Regis, who knew the lyrics, corrected her.
"No, its weird facial hair. They were singing about Milord Filmore.''
Last week, that same commercial prompted Lulu to ask, "Was there really a president named Calvin Kool Aid?'' And later, "Who was the president that died after a month?'' (We didn't know).
She started demanding our opinions of various presidents. Did we like the man who was president four times (Franklin Roosevelt)? When she mentioned Reagan and we said we didn't like him, she asked me, "Who would you rather have for president, Reagan or a house?''
"But a house would say, 'I want to destroy the world','' she joked.

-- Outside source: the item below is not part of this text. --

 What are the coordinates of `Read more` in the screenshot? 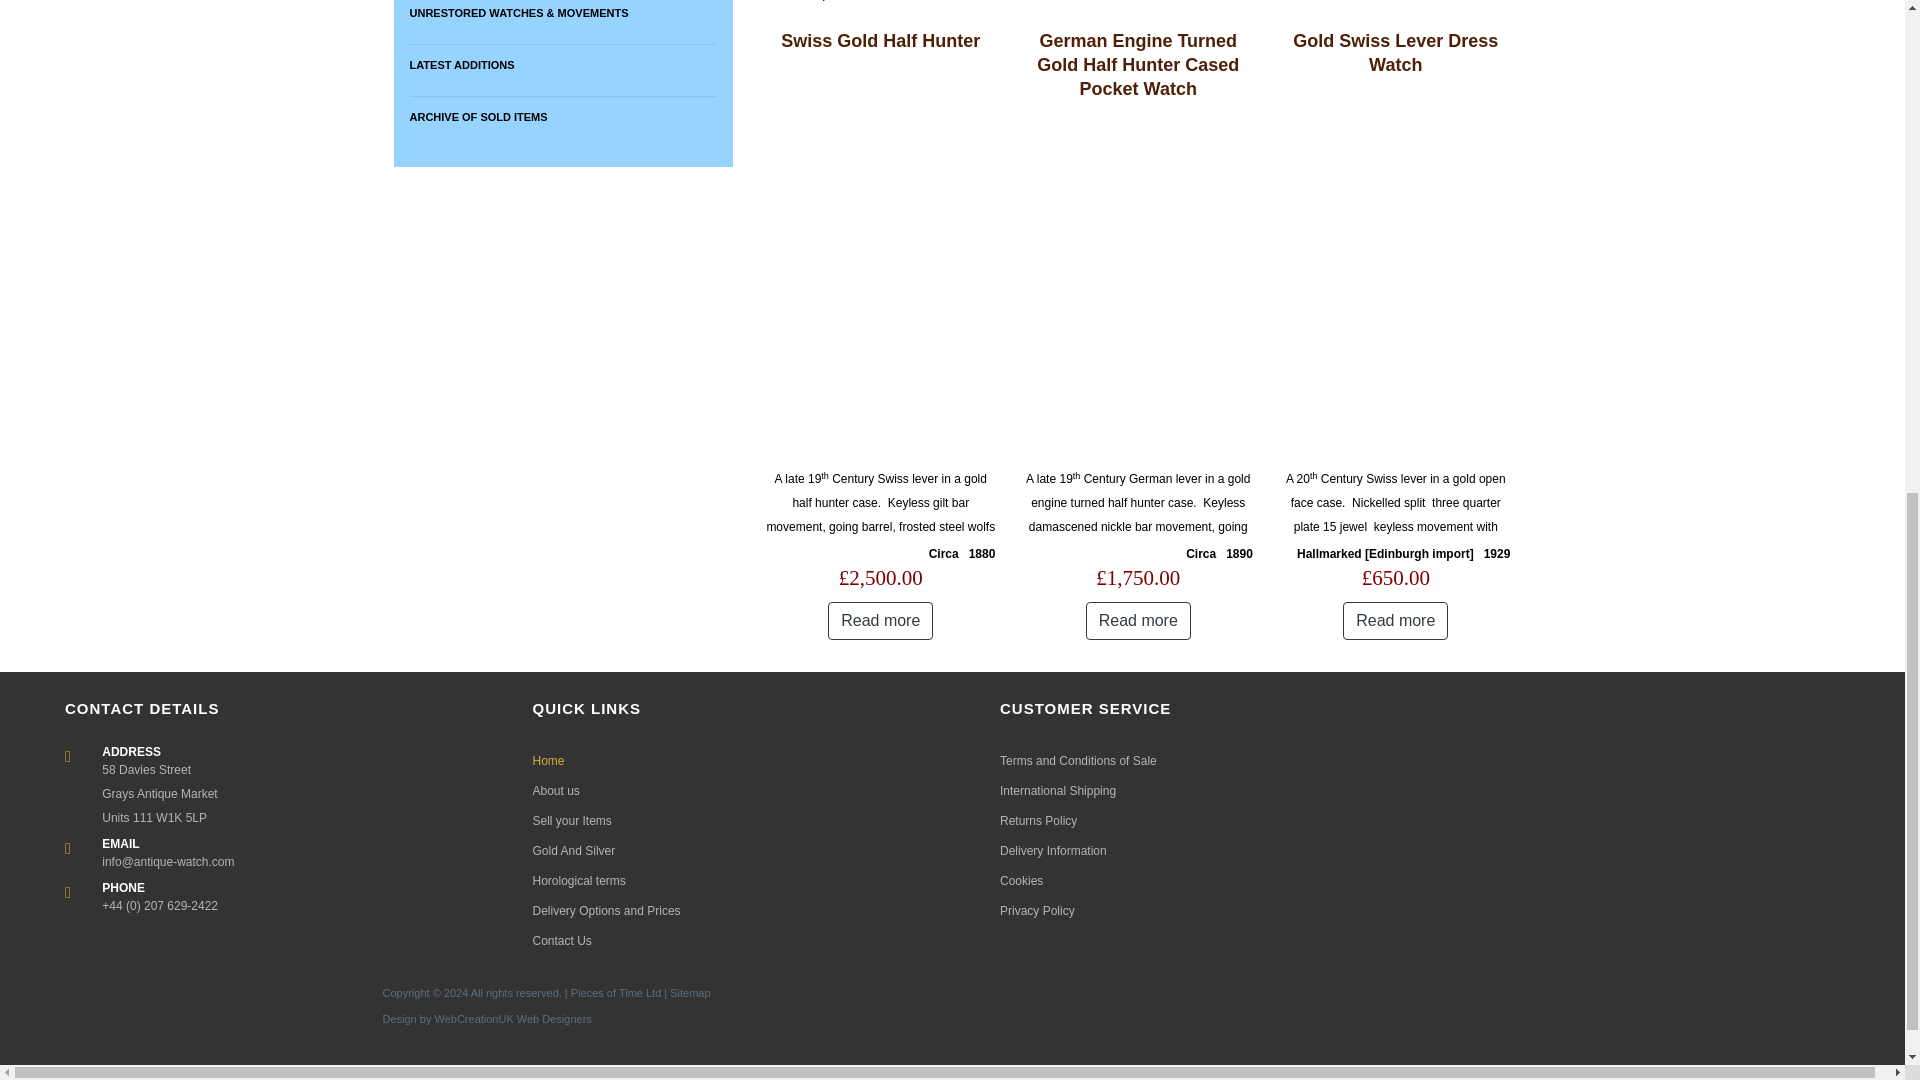 It's located at (1138, 620).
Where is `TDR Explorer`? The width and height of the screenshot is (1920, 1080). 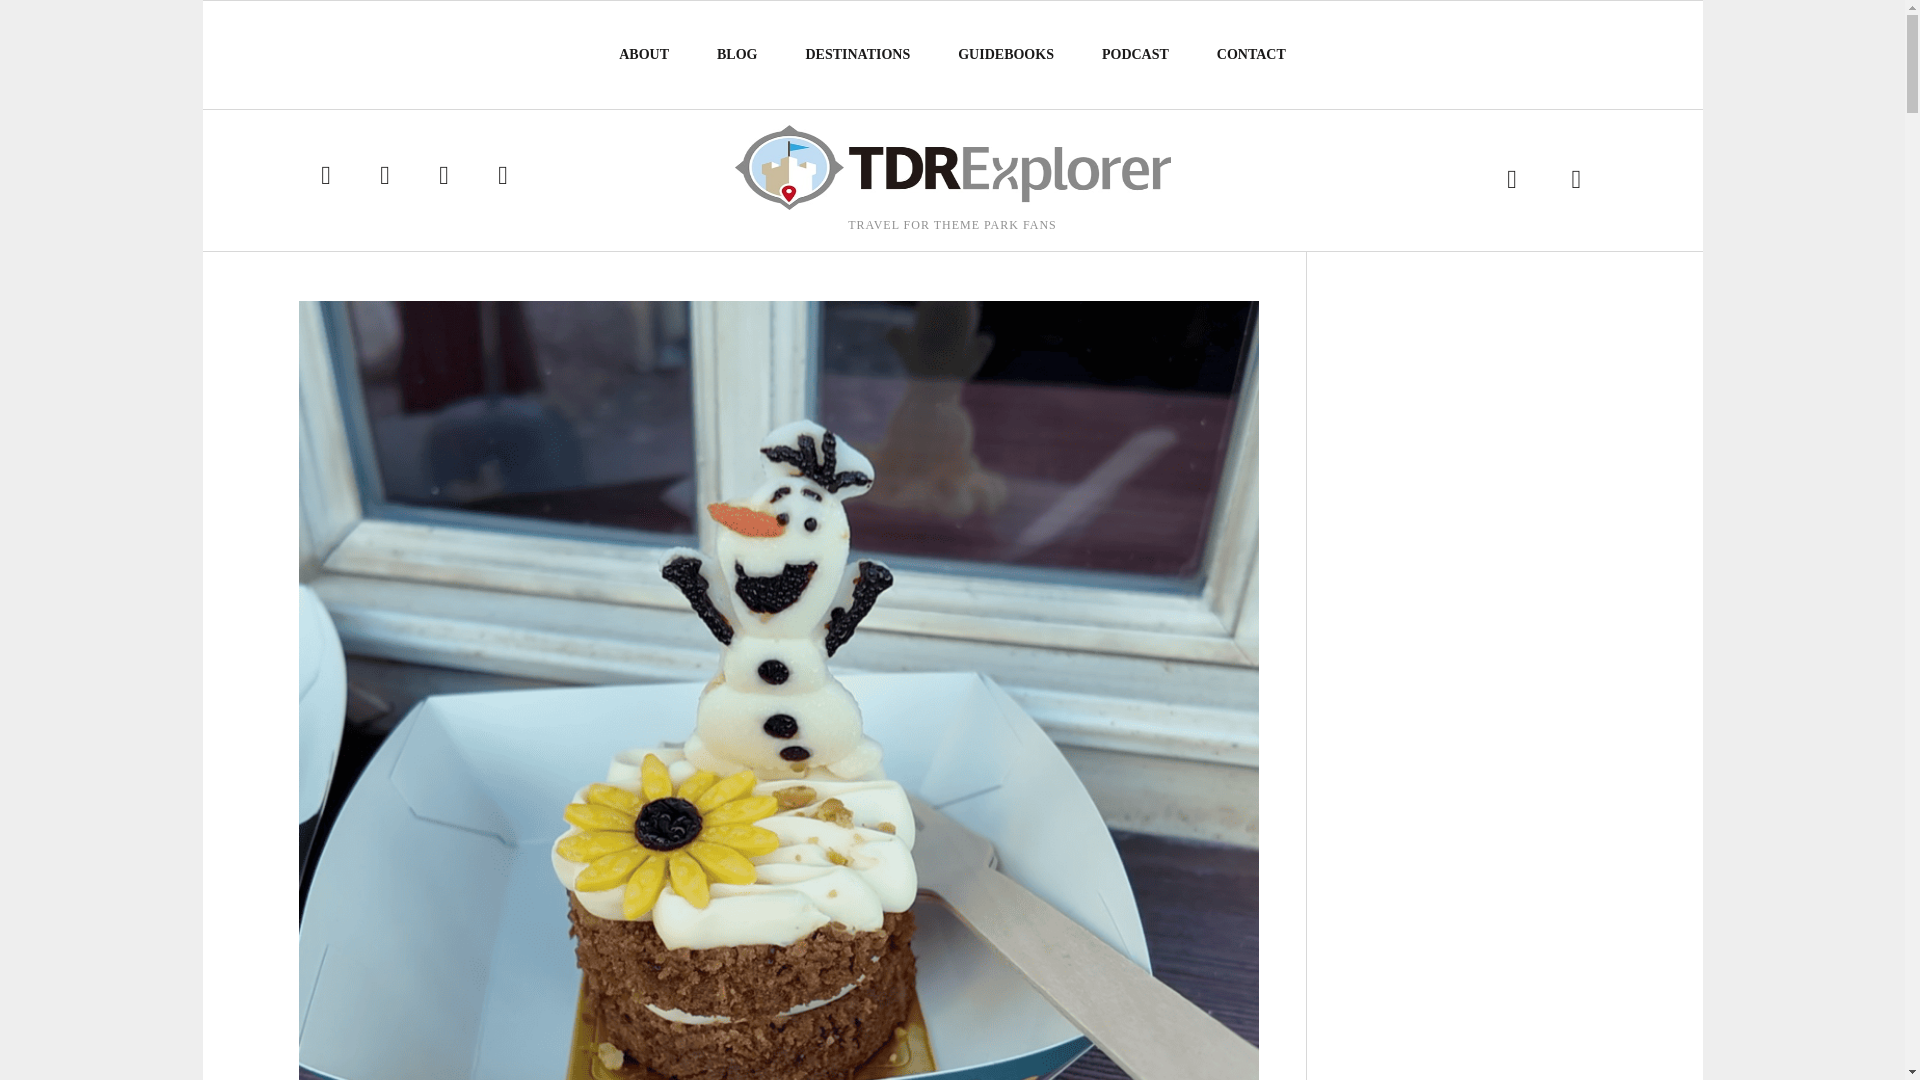
TDR Explorer is located at coordinates (951, 167).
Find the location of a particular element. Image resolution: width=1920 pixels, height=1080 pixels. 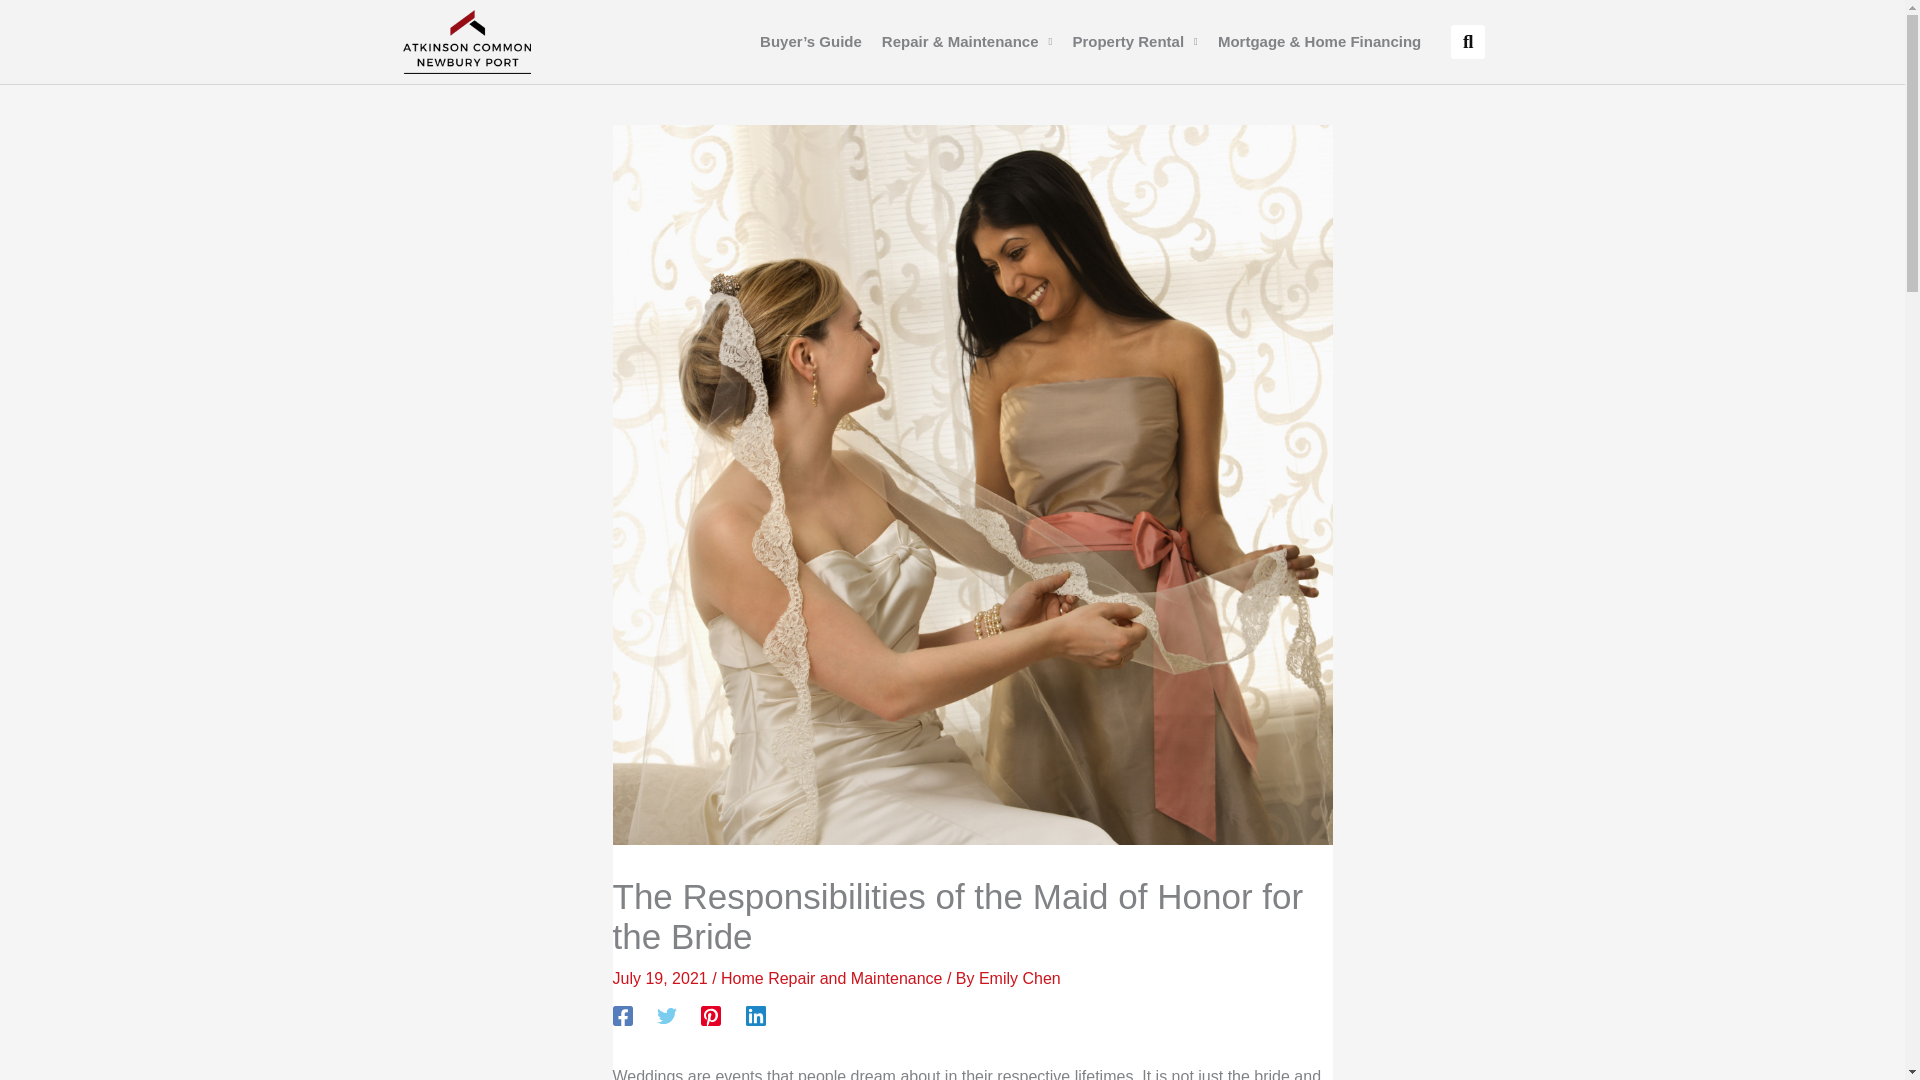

"That's kind of what Reagan was saying.''
She looked unsettled and confused.
"It's hot out and I'm tired. I'll explain tomorrow.''
Zeb was playing with his trucks this morning and I asked him where they were going.
"Costco,'' he replied.
"What are they going to buy there?''
"Do they have their Costco cards?''
I weaned Zeb when he turned two, and he's only asked for milk a few times since then, but he keeps wanting to fondle my breasts. Sometimes, he's too rough, but often it feels good. Since it's not, however, a habit I want to encourage, I feel compelled to prissily inform them that breasts are ''private.''
Today, as I was lying on the couch, he climbed on top of me and began to grope. "Can I touch ya breasts?''
"Can I step on dem?''
"Sorry, but no.''
In a way, its kind of flattering. I turned 40 in March, and as far as I know, no one else, not even Regis, wants to touch my breasts this bad.
On the other hand, no one has asked to step on them, either.